*ASSIGNMENT*.
The entries that follow need to be reproduced exactly, minus any images.

[[ MATERIAL FOR THIS TASK, beginning ]]

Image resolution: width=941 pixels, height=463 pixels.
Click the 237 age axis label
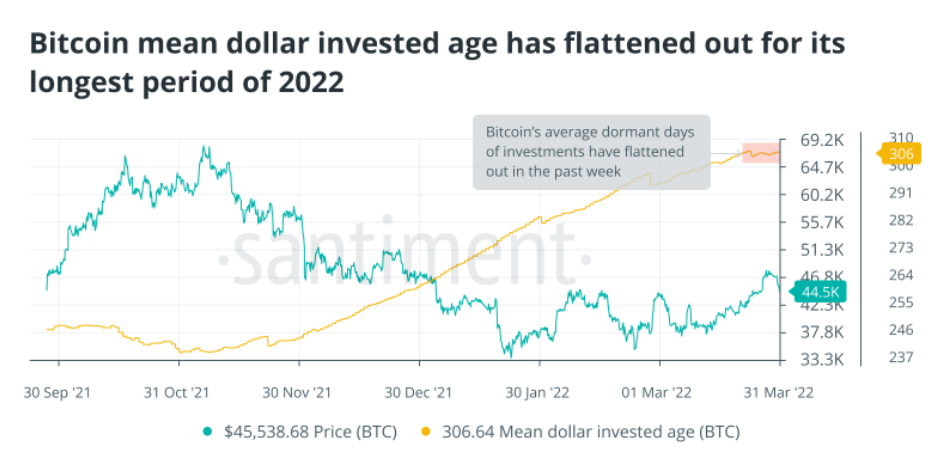[901, 359]
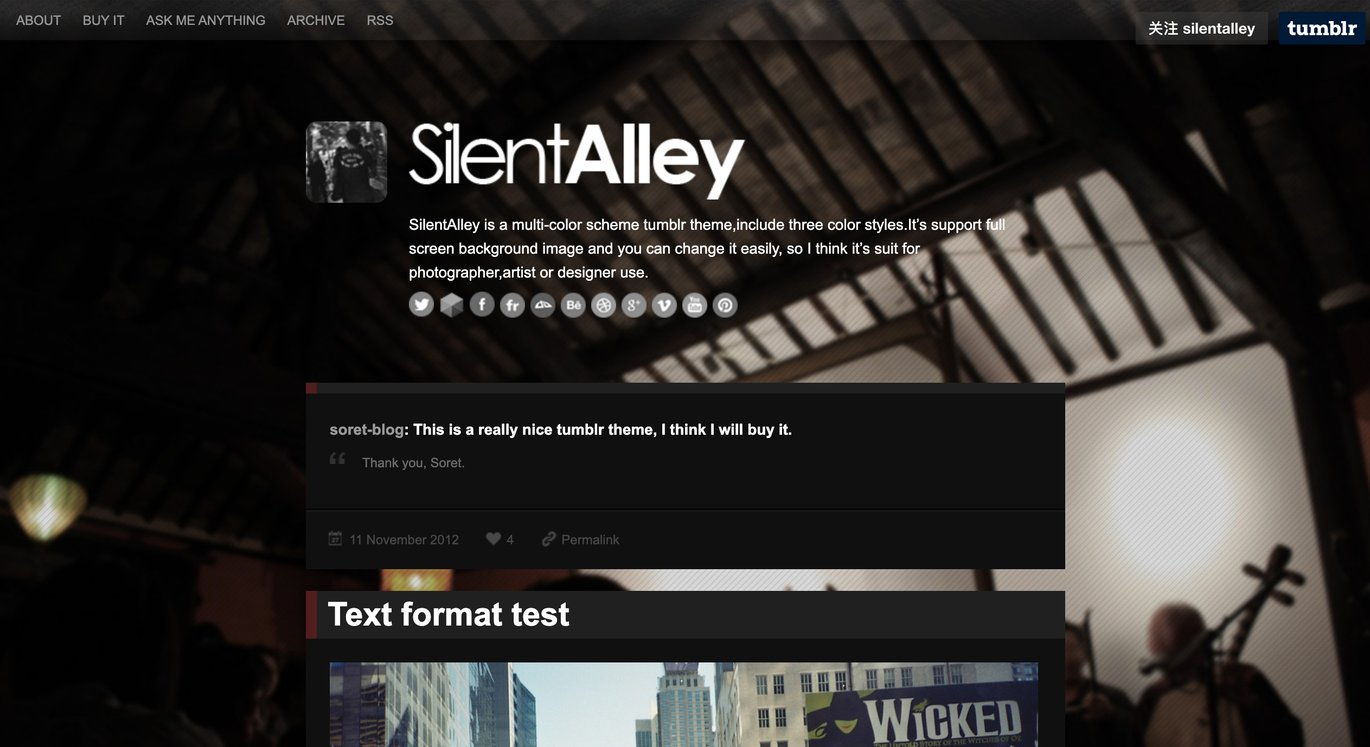The height and width of the screenshot is (747, 1370).
Task: Visit the Vimeo social icon
Action: pos(664,305)
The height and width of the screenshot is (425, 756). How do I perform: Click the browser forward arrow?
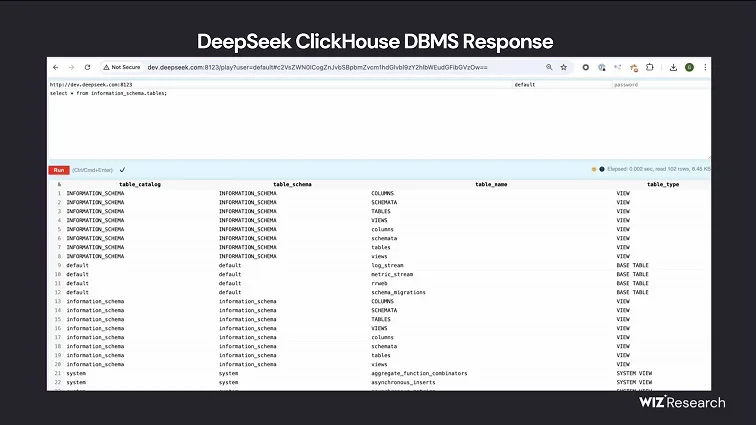(x=71, y=67)
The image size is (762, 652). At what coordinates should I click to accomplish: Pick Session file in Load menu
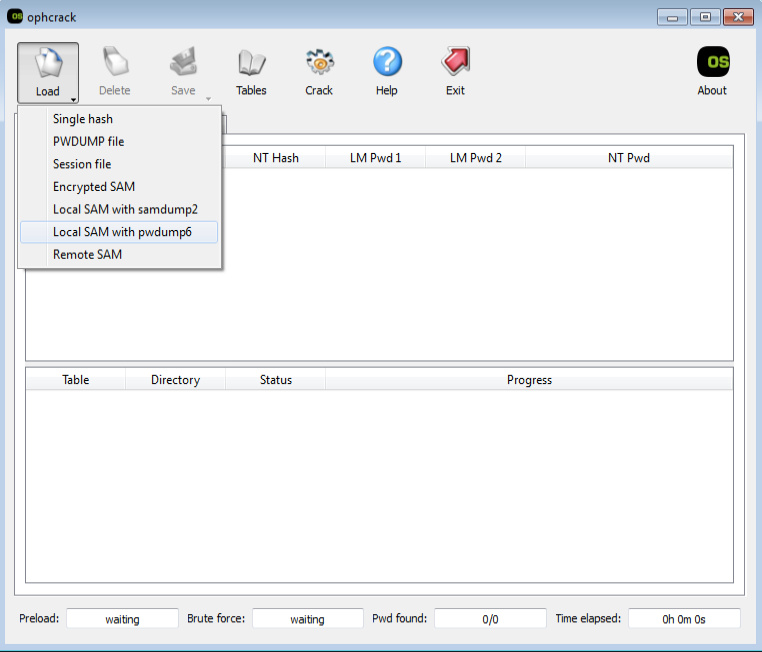[x=82, y=164]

[[ MATERIAL FOR THIS TASK, end ]]

*EXPECTED ANSWER*.
Image resolution: width=941 pixels, height=463 pixels.
Click the 237 age axis label
[901, 359]
The height and width of the screenshot is (747, 1370).
Task: Visit the Vimeo social icon
Action: pos(664,305)
The height and width of the screenshot is (425, 756). How do I perform: Click the browser forward arrow?
(x=71, y=67)
The image size is (762, 652). At what coordinates should I click to accomplish: Pick Session file in Load menu
[x=82, y=164]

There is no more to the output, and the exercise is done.